* _WHAT IS EXPECTED_:
Using the text about Marjorie Morris below, mark each statement yes or no and quote the text's exact deciding words: (a) She grew up in Brooklyn. (b) She graduated from Manhattan Industrial High School. (c) She joined the WAAC in 1942.

* _TEXT PROVIDED_:
========================
Marjorie Morris served in Women’s Auxiliary Army Corps in WWII

Marjorie Morris was a Private 1st Class in the Women’s Auxiliary Army Corps during World War II. Photo provided
Before she signed up for the Women’s Auxiliary Army Corps in World War II, Marjorie Morris , who lives North Port, Fla.’s Jockey Club, said she led a rather cloistered life.
Growing up in the Bronx in the late 1930s and early 1940s, she graduated from Manhattan Industrial High School and went to work in the garment business soon after. Like millions of other young men and women of her generation, she volunteered for service after the United States entered the war.
“I decided I wanted to be part of the war, so I signed up for the WAAC,” the 89-year-old former Private 1st Class recalled. “I joined the WAAC on July 7, 1943, when I was 21.”
========================
* _INFORMATION SUPPLIED_:
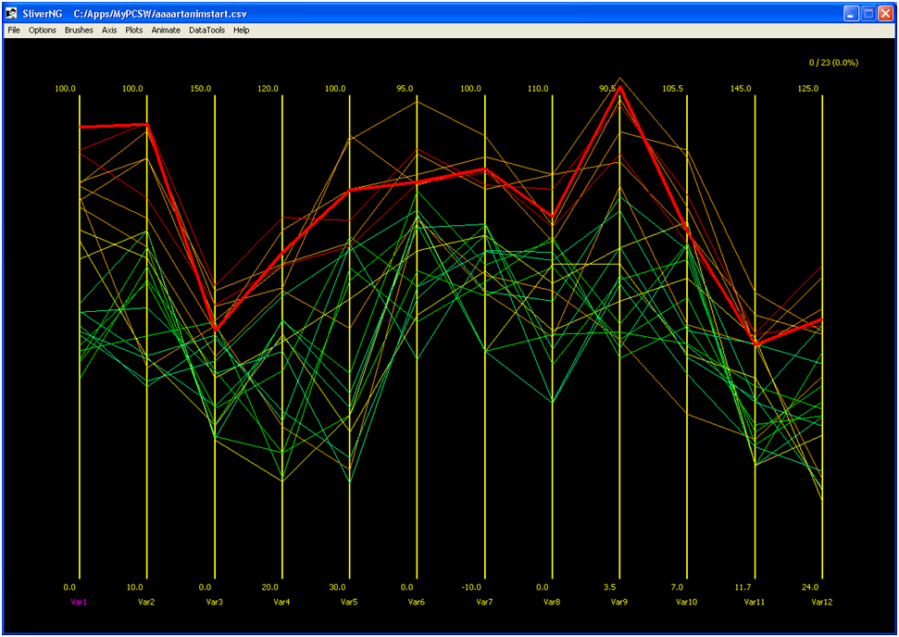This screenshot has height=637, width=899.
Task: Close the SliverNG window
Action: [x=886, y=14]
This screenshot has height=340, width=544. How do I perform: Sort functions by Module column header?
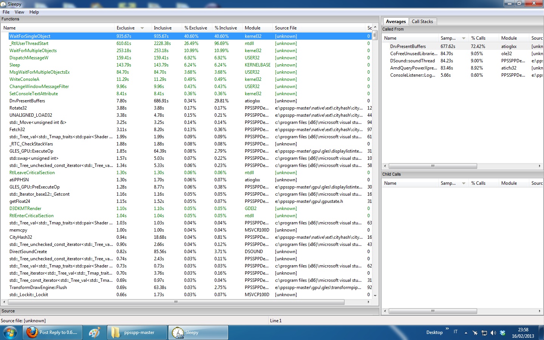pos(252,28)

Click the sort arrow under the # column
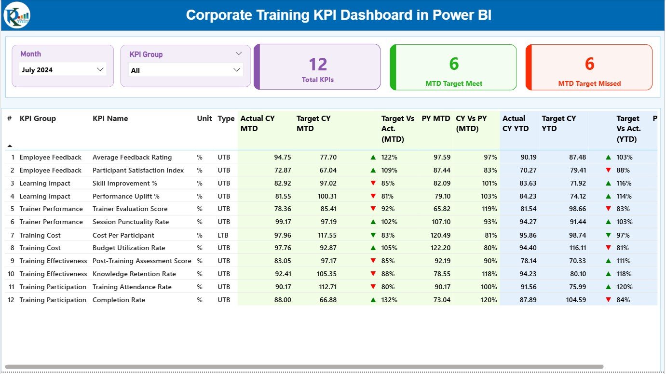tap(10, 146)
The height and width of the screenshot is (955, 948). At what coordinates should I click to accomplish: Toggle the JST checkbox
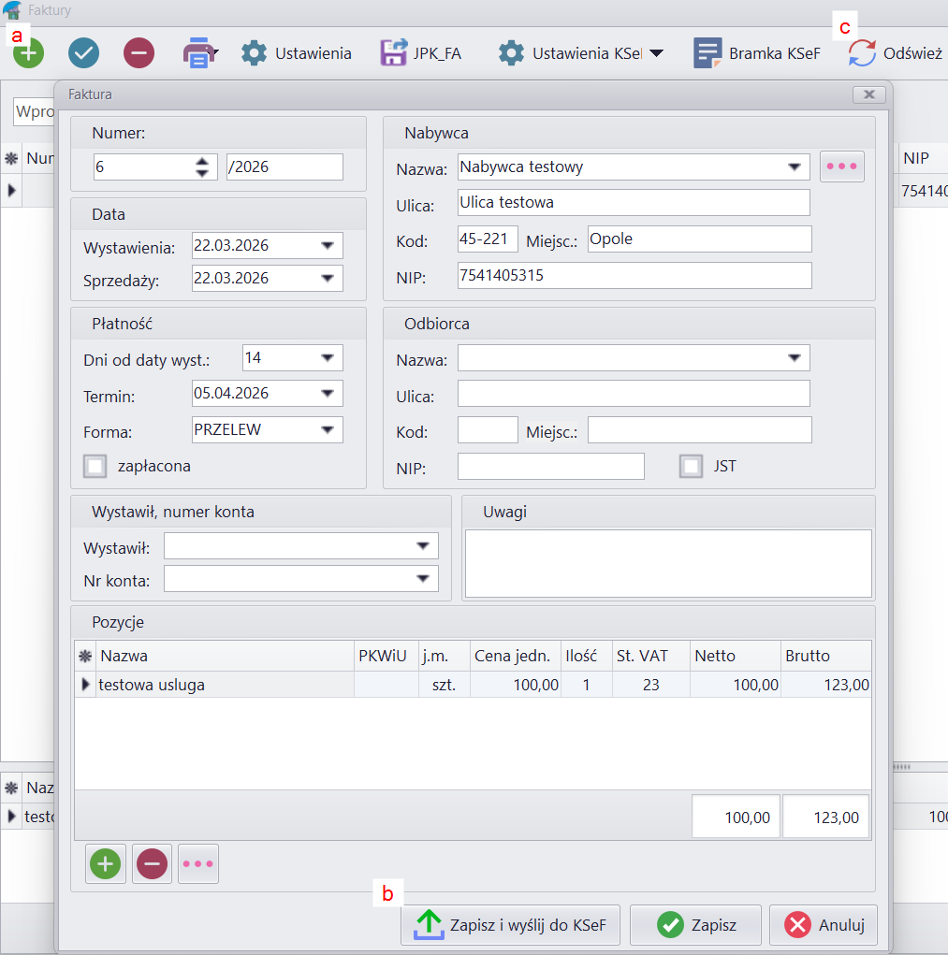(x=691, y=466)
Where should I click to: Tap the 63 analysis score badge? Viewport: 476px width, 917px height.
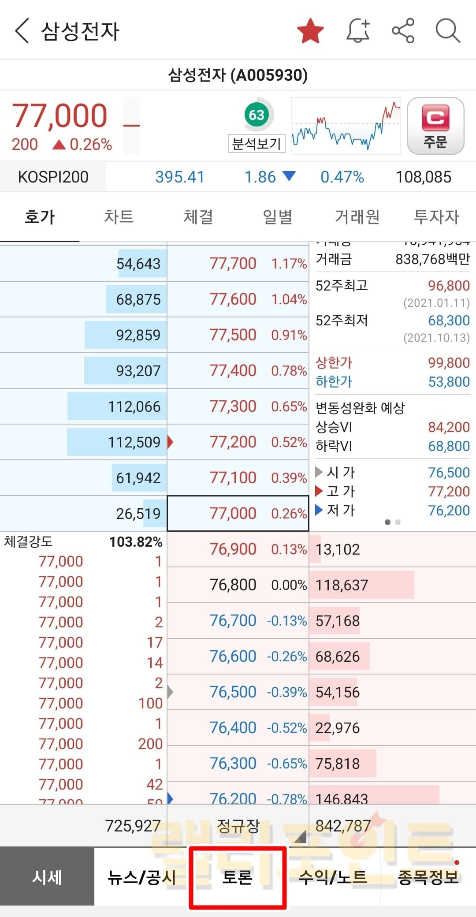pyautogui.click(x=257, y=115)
========================
* _YOUR RESPONSE_:
(a) No: "Growing up in the Bronx"
(b) Yes: "she graduated from Manhattan Industrial High School"
(c) No: "I joined the WAAC on July 7, 1943"